How do you recognise a four-year-old kid in a forty-year-old’s body? Easy: he’s wandering round the Richard Mille booth at January’s Salon International de la Haute Horlogerie, a huge grin on his face at the sight of the sweetest ever collection from one of the most virile, respectable, high-mech watchmakers of his generation.
In an age when everything goes too fast but nothing is ever certain, it seems childhood is the only refuge. In which case, what better than reassuring references to simpler times. Dads are borrowing their sons’ pedal scooters, mums are wearing candyfloss perfumes, and after dinner the entire family gathers round the PlayStation. And what about the way we dress? Adidas Stan Smiths adorn the feet of three generations (Stella McCartney does a vegan version). Hoodies are a staple of Casual Friday (imagine half a dozen Marty McFlys sitting round the meeting table) and watches have become the equivalent for the wrist of Proust’s madeleine – a sweet taste of nostalgia. So Richard Mille hit the nail on the head when it applied materials science and textured ceramic to its Bonbon theme. Marshmallow, Cupcake, Sucette, Réglisse… the brand has imagined a mouthwatering, powerfully evocative line that’s destined for success. We all saw the crowd milling round the entrance to its booth, waiting for… a packet of Fraises Tagada (the candy every French person ate when they were a kid).
Back in the day
Surfing the “it was better when we were young” trend, other brands have jumped in sneakers-first. RJ, for one, has caught on to the fact that adults like to read something other than anxiety-inducing novels (the latest Houellebecq isn’t likely to send serotonin levels soaring) and is playing around with comic-book heroes.
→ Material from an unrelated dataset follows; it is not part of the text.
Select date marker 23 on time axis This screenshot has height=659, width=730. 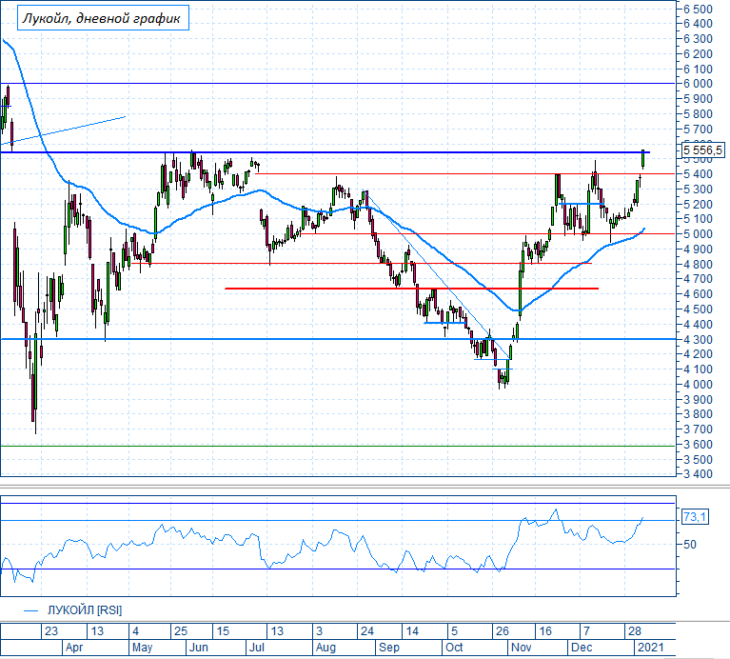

Its Villains collection, which came out of the brand’s partnership with Warner Bros, features two of DC Comics’ legendary bad guys. The Arraw Joker, an automatic chronograph, and the Arraw Two-Face with manual-wind skeleton movement will bring these characters to life for watch-loving comic book nerds.
Linus had his security blanket for reassurance. Women have the Possession watch by Piaget and the soothing sensation of turning its bezel around and around. Which is when the dam holding back the years breaks and school days come flooding back. Remember how you’d sit twirling your pen for hours during class? Well it’s been replaced by the casual, almost instinctive gesture of spinning diamonds at your desk. It’s as though the fidget spinner had broken out of the playground and into the boardroom. Knowing how to nail a twisted sonic, a wiper or a double charge won’t get you a promotion, but there’s an irresistible appeal in a gadget that allows us to experience fun and spontaneity.
In a similar vein, Christophe Claret takes us back to seventh grade. Its Margot Velours features a daisy-petal “loves me, loves me not” mechanism – or in typically French style, loves me a little, a lot, passionately, madly. Think back to the screaming and giggling that erupted between girlfriends when the last petal was plucked (WhatsApp emojis hadn’t been invented yet!).
For those who don’t chime with this childish frivolity, hang on in there! There are watches that suggest a regressive vibe in a more subtle way. Very much in keeping with the current environmental trend, the Moser Nature concept watch will appeal to those of us who, in a not so distant past, grew lentil sprouts on damp cotton wool. It’s made from succulents, moss, mini Echeveria, cress, spiderwort and onion sets. The dial is in natural mineral stone and lichen from the Swiss Alps. Did we mention you’ll need a tiny lawnmower to cut the grass strap?
Another big hit right now: rainbow gem-setting, as seen on the Parmigiani Fleurier Tonda 1950 Rainbow with its cascade of sapphires, amethysts and tsavorites. Officially, we’re excited about its extra-thinness. Secretly, we love it because it reminds us of Ginger Spice in sequins. It is the perfect symbol of a certain whimsy made credible by serious mechanics and, by extension, the desire kidults may have to distance themselves from a Peter Pan syndrome they only half own up to. Is this a question they’re willing to answer? Whatever!